È alla risorsa idrica e alla riscoperta delle sorgenti naturali del monte Amiata che il progetto “Le Vie dell’Acqua” è dedicato. Una posizione strategica che domina l’importante Via Francigena, il terreno fertile, estesi boschi rigogliosi ma soprattutto tanta acqua vitale hanno fatto del Monte Amiata una specie di piccolo paradiso terrestre.

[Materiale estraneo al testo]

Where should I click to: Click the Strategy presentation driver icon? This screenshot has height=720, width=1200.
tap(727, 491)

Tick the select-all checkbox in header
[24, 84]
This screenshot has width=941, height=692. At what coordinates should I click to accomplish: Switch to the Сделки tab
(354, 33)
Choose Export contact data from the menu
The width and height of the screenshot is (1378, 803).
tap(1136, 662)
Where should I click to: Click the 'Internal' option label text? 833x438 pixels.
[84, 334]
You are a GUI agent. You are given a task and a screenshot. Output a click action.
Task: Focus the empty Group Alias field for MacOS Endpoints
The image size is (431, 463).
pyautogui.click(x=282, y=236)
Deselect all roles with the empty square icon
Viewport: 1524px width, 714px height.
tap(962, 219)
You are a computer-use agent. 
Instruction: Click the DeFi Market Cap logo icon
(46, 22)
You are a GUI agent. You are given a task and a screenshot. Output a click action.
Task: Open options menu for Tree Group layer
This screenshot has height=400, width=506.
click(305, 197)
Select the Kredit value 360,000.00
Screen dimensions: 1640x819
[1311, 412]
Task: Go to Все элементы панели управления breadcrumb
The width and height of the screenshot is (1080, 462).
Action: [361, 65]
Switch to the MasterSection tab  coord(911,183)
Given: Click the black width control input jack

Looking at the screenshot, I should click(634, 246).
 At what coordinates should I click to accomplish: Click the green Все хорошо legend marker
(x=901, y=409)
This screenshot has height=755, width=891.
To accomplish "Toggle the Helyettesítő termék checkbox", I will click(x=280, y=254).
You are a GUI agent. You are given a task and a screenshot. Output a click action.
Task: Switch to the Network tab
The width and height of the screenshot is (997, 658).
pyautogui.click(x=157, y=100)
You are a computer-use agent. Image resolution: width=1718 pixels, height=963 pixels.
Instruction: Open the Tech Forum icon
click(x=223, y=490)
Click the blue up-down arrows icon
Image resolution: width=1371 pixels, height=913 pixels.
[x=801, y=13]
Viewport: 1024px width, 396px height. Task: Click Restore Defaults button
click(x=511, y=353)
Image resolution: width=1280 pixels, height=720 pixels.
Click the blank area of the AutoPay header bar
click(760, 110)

Su questo antico vulcano quiescente la copiosa presenza di sorgenti naturali che sgorgano in notevole quantità costituiscono un’incommensurabile riserva idrica per buona parte della Regione. Di sorgente in sorgente, i percorsi individuati e tracciati da guide ambientali professioniste permettono di scoprire l’importanza vitale delle acque amiatine e di rimanere affascinati dalla loro impetuosa discesa: dalle polle in vetta ai rubinetti degli abitanti delle province di Grosseto e Siena. Per raggiungere le sorgenti zampillanti bisogna attraversare borghi medievali, castagneti secolari, boschi di Abete bianco e infine seguire le tracce che la storia e la cultura hanno scolpito nel passato di questa montagna. Le Vie dell’Acqua, che promuove un turismo slow e a impatto zero, è un progetto finanziato da Adf ed Acea e sostenuto dai comuni di Arcidosso, Castel del Piano, Castiglione d’Orcia, Santa Fiora e Seggiano.